Show Hide

 

Feedback

  • Contents
 

Subsystem Certificates

Use this page to choose which certificates are trusted and untrusted by the CIC server. Subsystems with new or untrusted certificates will not be allowed to connect to the server until they are trusted.

Show

Select what certificates to display by choosing one of the following options on the pull-down menu:

  • All Certificates

  • New Certificates

  • Trusted Certificates

  • Untrusted Certificates

Trusting remote subsystem certificates

Remote CIC subsystem servers, such as Interaction Media Server, Automated Speech Recognition Server, and remote Session Manager Servers, send their trusted certificate to the CIC server when establishing a connection to the Notifier subsystem. As a safety precaution, a CIC administrator must deliberately trust the certificates from these remote subsystems before they can establish a connection.

To trust a new certificate from a remote subsystem:

  1. On the Connection Security page, click on the Configure subsystem certificates… link.

    Or...

    On the Certificate Management page, click on the Modify… button for Subsystem Certificates Configuration.

  2. On the Subsystem Certificates dialog, select All Certificates or Untrusted Certificates on the drop-down list to display the certificates in an untrusted state.

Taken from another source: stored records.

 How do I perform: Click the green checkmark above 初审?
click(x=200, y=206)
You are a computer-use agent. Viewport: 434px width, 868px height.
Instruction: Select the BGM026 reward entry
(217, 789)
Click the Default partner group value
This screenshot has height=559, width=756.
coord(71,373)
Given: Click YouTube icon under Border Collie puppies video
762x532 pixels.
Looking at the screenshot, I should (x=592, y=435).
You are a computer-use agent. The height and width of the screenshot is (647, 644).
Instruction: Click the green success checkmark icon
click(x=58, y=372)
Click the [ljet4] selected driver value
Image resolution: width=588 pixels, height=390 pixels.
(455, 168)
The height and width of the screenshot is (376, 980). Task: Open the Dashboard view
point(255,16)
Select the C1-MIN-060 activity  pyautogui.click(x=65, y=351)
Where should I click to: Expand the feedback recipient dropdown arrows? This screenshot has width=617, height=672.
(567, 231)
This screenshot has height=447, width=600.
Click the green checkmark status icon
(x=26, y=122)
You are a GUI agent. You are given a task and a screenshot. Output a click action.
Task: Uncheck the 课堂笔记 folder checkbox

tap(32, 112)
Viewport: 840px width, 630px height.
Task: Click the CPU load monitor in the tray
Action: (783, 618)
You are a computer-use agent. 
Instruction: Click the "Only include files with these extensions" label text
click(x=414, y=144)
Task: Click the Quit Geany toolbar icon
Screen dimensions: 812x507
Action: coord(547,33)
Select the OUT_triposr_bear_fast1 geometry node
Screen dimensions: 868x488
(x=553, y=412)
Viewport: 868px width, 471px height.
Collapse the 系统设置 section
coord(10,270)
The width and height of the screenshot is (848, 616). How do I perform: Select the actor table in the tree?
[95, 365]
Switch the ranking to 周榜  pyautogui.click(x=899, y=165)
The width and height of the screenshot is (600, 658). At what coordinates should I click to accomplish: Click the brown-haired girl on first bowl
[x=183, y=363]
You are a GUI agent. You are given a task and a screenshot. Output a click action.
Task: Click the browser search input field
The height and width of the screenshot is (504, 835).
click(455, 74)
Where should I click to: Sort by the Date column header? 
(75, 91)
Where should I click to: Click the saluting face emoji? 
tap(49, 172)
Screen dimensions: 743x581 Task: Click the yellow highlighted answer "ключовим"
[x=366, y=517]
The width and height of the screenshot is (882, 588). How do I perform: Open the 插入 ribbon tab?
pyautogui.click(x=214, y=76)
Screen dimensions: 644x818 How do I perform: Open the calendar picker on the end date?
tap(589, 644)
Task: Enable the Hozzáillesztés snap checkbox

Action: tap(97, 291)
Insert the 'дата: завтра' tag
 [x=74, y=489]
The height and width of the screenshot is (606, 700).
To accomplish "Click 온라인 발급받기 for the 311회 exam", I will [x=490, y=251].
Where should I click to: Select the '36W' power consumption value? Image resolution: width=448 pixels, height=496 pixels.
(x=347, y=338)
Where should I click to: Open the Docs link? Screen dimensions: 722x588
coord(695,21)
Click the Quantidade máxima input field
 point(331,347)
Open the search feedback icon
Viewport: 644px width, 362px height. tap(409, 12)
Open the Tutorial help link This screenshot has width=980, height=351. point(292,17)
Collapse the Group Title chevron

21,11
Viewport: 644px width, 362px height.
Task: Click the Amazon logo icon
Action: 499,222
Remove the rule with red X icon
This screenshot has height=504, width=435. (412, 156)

  3. In the State column, select the desired "Untrusted" application certificate click the Trust button, then click Close.

Notes: Some subsystem connections are trusted automatically when run on the CIC server, so no intervention from a CIC administrator is required.  When Setup Assistant runs on a CIC server, it creates a subsystem connection to Notifier and automatically registers and trusts a client certificate.  In the case of a switchover pair, running Setup Assistant on both CIC servers auto-matically registers and trusts their client certificates.

If a remote subsystem server is compromised or is taken out of service, you may need to tell the CIC server to stop trusting a certificate from that server, or delete that certificate once it is obsolete. When you revoke or delete a certificate, CIC terminates any subsystems using the certificate.